The Supreme Court has 90 days from May 7 to issue an opinion.  Given the Supreme Court’s comments and analysis at oral argument, it looks like it may agree with the Court of Appeal and rule that in the context of residential-unit design, design professionals do owe a duty of care to eventual third-party purchasers regardless of lack of privity.

Anti-SLAPP Statute Does Not Apply to Statements Made to HOA During Board Meetings

In an April 15 opinion, the California Court of Appeal decided that a builder cannot use the anti-SLAPP statute to circumvent fraud-based claims where there were misrepresentations by the builder to the homeowners association regarding repairs for defects at the project.

According to the opinion in Talega Maintenance Corp. v. Standard Pacific Corp., two builders developed a planned community in San Clemente, Calif., that included several hiking trails adjacent to the project.  After heavy rains, the trails failed in 2005 and in 2010.

CON BLOG_HOAThe HOA sued three former employees of the developers. These employees were appointed by the developers to be members of the HOA board of directors at various times since 2003.  The HOA claimed that these employee-defendants committed fraud and negligence and that they breached their fiduciary duties as board members.

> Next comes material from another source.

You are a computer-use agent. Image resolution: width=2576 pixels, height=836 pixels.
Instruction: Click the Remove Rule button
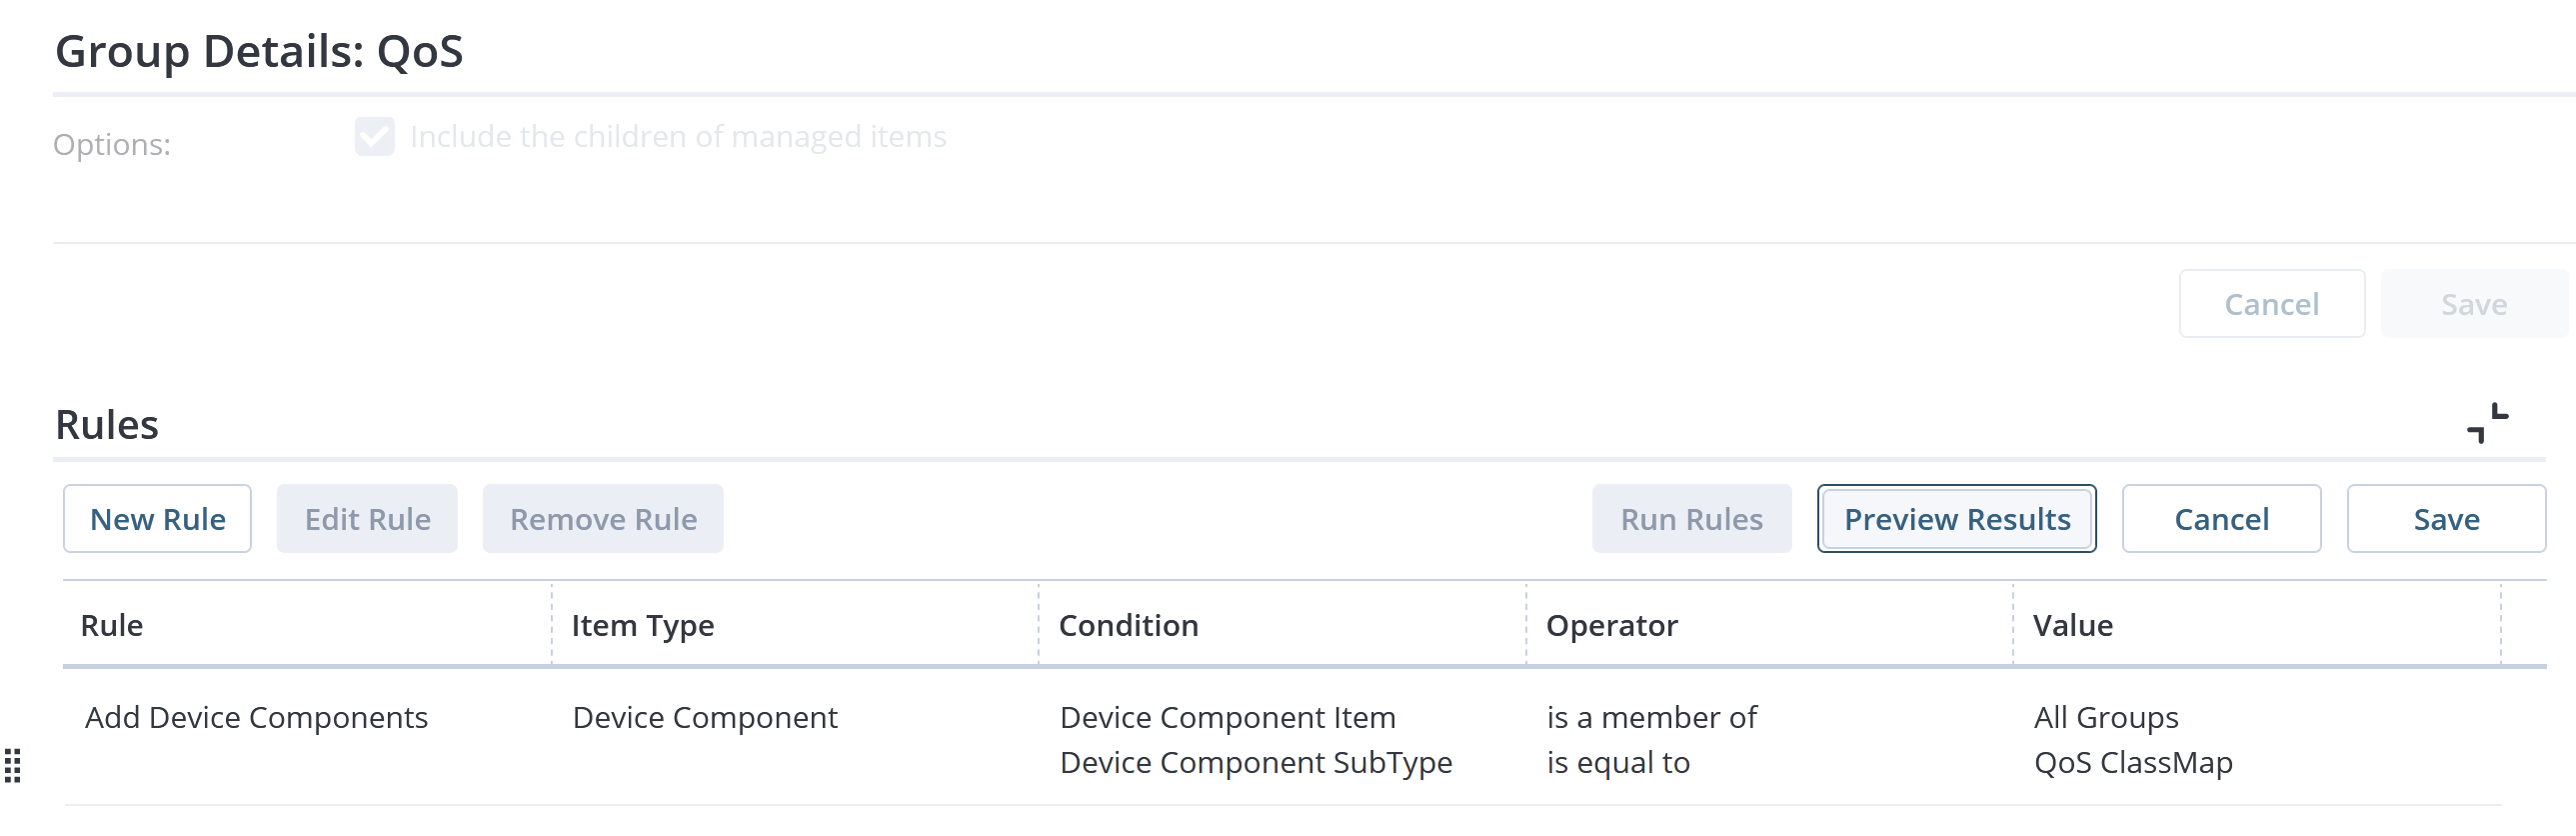point(603,519)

After the trails failed in 2005, the employee-defendants represented in board meetings that the HOA, rather than the builders, was responsible for making and paying for the repairs.  The HOA submitted evidence that the builders’ representations were accepted without question and that HOA funds were used to effectuate repairs.  When the trails failed again in 2010, the board formed an independent board without any builder board members, and hired its own consultants to investigate the causes. That investigation revealed that the builders never completed the trails and that the builders were bound to perform the repairs forever, based on relevant documentation.

In response to the HOA claims, the defendants filed anti-SLAPP motions to target the causes of action for fraud, negligence, and breach of fiduciary duty.  The defense took the position that the statements at the HOA meetings were made in a public place or forum in connection with an issue of public interest, which protects them from suit under California Code of Civil Procedure § 425.16(d)(3).  The trial court denied the motions stating, “[Defendants] failed to establish that any statements were an exercise of free speech. Additionally, [defendants] failed to establish that statements at issue were made before, or in connection with, an official proceeding authorized by law.  Moreover, even if the statements were made in a public forum via a [homeowners association] open board meeting, [defendants] have not demonstrated that they involved a matter of sufficient public interest or an exercise of a free speech right.”

The case did not discuss whether the HOA could rely on the builders’ representations, but rather focused on the applicability of the anti-SLAPP statute.